Aqui a gente tem um filme que qualquer cartomante haveria de assistir. Por quê? Simples: é talvez um dos poucos filmes onde as cartas realmente significam mais do que uma mera superstição, algo que inserem pra mover a história mas não necessariamente vai ter um significado, uma função real. Aqui as cartas realmente tem funcionalidade no enredo. A história começa a partir delas e realmente se desenrola nelas. Os acontecimentos, os personagens, o fim do filme. Tudo é o jogo, a mesa, a nossa protagonista consultando as cartas no princípio do filme.
Assistir esse filme é acima de tudo, - para cartomantes, claro -, brincar de ver as cartas funcionando no enredo. Elas são tão fundamentais que o filme é inteiro no preto-e-branco mas no começo do filme, quando elas aparecem, é sempre em cores. A vida pode ser preto no branco, mas as cartas não. Precisamos entender o colorido delas para entendê-las, para vê-las funcionando na vida. Porque a vida, sim, é realmente um tédio. Mas as cartas são esse momento de cor no universo. A verdade nunca é monocromática.
E a verdade para Cléo é um assombro. Ela está realmente confrontando a fatalidade. A grande questão é: as cartas vão errar? Pra quem assiste e entende tarô ou o le grand jeu de Madame Lenormand, ambos os oráculos utilizados no filme, é fácil perceber que as cartas nessa trama acertam, - e muito. Mas isso significa que nossa personagem está presa ao seu destino, abraçada pelo fado? Só assistindo pra descobrir.

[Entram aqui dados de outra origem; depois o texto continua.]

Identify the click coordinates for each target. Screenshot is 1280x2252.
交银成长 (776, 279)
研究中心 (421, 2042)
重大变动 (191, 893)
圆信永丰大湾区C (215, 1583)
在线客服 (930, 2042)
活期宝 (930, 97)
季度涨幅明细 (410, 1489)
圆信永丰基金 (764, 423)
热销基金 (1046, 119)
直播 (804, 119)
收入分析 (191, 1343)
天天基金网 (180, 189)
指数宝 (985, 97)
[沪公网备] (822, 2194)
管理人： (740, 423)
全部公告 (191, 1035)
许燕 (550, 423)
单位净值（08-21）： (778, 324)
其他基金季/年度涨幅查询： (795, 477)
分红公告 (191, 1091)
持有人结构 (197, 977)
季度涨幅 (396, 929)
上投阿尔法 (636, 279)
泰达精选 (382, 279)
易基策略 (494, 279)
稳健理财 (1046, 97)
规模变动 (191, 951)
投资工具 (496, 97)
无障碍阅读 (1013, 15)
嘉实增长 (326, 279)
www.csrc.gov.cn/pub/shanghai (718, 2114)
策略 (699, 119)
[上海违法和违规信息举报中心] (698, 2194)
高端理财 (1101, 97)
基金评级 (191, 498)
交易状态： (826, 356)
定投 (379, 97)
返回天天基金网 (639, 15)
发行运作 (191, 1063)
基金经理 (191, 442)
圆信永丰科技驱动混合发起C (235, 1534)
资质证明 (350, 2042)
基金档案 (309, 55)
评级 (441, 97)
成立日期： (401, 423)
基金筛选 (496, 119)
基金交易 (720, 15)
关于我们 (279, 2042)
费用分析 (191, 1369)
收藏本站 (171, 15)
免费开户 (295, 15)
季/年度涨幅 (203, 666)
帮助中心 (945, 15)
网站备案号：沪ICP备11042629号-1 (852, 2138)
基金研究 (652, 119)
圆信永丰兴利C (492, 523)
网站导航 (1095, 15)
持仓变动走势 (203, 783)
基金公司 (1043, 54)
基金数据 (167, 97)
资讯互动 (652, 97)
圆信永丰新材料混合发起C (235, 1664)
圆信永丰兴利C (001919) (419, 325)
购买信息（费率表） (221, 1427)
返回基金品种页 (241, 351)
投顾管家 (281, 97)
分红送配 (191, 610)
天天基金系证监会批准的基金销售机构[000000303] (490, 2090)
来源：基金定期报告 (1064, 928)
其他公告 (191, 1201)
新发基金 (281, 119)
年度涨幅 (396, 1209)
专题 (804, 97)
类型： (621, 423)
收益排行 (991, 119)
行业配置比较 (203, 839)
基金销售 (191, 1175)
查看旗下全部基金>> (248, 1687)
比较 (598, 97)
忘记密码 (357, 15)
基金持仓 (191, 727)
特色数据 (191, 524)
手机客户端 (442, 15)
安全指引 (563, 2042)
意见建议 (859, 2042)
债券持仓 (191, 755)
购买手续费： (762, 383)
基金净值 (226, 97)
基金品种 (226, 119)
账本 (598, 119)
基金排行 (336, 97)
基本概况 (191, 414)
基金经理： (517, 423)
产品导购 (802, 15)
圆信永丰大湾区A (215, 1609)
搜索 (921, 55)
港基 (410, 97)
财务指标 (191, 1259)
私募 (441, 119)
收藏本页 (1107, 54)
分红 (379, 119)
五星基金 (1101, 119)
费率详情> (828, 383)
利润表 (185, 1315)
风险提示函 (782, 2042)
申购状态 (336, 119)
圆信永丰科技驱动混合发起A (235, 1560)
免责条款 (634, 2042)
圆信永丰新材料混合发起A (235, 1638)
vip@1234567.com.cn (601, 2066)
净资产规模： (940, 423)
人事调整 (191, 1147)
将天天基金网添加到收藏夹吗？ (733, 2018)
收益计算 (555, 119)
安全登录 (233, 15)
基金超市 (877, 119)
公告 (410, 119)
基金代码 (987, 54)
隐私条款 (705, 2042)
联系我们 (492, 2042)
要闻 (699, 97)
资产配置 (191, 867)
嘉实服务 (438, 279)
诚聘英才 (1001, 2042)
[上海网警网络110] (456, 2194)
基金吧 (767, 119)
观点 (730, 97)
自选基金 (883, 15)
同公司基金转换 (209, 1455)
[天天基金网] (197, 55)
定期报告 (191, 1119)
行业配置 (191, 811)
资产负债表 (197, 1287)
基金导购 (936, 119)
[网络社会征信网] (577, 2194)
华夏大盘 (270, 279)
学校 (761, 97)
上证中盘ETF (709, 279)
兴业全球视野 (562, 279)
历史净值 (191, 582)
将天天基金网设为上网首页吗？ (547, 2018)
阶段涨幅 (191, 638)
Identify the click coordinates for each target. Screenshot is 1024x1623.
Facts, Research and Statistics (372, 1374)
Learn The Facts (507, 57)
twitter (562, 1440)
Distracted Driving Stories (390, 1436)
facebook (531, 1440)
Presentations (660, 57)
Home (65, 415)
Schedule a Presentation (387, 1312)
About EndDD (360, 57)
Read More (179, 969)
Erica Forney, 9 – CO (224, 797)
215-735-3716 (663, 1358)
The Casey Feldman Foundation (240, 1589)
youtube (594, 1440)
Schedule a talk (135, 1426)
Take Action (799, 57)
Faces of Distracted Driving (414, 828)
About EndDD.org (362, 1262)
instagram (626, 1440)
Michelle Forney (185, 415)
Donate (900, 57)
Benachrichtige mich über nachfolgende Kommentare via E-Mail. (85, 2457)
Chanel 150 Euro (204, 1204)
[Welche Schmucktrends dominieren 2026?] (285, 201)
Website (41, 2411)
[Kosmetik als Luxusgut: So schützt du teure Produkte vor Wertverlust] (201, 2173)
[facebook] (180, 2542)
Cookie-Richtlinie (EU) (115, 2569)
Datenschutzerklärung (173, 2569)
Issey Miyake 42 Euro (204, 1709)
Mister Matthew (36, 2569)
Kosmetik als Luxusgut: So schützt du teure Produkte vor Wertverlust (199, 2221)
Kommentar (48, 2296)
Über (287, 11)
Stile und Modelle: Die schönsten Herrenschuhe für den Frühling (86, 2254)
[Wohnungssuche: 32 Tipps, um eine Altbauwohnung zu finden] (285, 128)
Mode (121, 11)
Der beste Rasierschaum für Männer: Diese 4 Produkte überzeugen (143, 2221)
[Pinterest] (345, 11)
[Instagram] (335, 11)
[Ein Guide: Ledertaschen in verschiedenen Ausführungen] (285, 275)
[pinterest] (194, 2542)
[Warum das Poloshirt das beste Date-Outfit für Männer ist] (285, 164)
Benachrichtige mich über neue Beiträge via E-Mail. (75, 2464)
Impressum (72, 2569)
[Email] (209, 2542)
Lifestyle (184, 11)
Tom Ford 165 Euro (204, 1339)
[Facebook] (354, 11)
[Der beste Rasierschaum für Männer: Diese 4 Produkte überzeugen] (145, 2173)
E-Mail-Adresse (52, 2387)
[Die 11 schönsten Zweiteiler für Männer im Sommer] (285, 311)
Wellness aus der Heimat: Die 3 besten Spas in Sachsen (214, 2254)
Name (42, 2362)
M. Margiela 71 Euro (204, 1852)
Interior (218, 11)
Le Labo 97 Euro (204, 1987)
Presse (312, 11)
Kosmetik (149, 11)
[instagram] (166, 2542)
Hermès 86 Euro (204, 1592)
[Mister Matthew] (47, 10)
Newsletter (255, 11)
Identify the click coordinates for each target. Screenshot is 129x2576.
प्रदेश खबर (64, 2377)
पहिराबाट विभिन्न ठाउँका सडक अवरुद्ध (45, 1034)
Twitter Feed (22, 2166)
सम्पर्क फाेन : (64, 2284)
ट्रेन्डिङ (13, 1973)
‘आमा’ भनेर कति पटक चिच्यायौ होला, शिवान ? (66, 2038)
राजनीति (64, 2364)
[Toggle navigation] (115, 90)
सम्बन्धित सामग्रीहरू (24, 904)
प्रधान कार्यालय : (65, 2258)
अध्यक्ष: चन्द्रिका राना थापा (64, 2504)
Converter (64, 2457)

Eu sinceramente não entendo nada do grand jeu da Mme. Lenormand, me abstenho de falar sobre as cartas presentes nele, mas posso falar do Marselha que é meu carro chefe, ora. Cleo é uma Imperatriz pendurada. Frente ao seu destino que a imobiliza, tenta se ater a indulgências, aos seus confortos diários: roupas, beleza, joias. Anda pelas ruas prestigiadoras a procura de distrações, do papear das pessoas, das atividades, das lojas, tenta evitar o Arcano Sem Nome, evitar a Torre, ambos invertidos, saídos pra virar e revirar a cabeça dela. O filme inteiro é essa mulher linda, realmente uma imperatriz, pensando na ideia de se tornar velha, decrépita, esqueleto. Ela tem medo da finitude e tenta perseguir divertimentos ao tempo que não consegue escapar dessa angústia pela verdade que vem de foice, que cai como relâmpago.
O filme se passa de 5 horas da tarde às 7 horas. Mas o filme só tem 1h30m? O destino está nos traindo por acaso? O filme durar menos que o tempo escrito no título é um trair a própria trama? O tempo não é tão longo para Cleo. Talvez não precisemos dos trinta minutos restantes. Quando o filme acaba, os trinta minutos que restam são pra digerir, mastigar o tutano dos pensamentos. Esse é um filme onde as cartas são muito sinceras. E por isso vale a pena assistir. É só duas horas de filme, quer dizer, uma e meia. Não precisamos dos trinta minutos pra saber o que vai acontecer às 7 horas.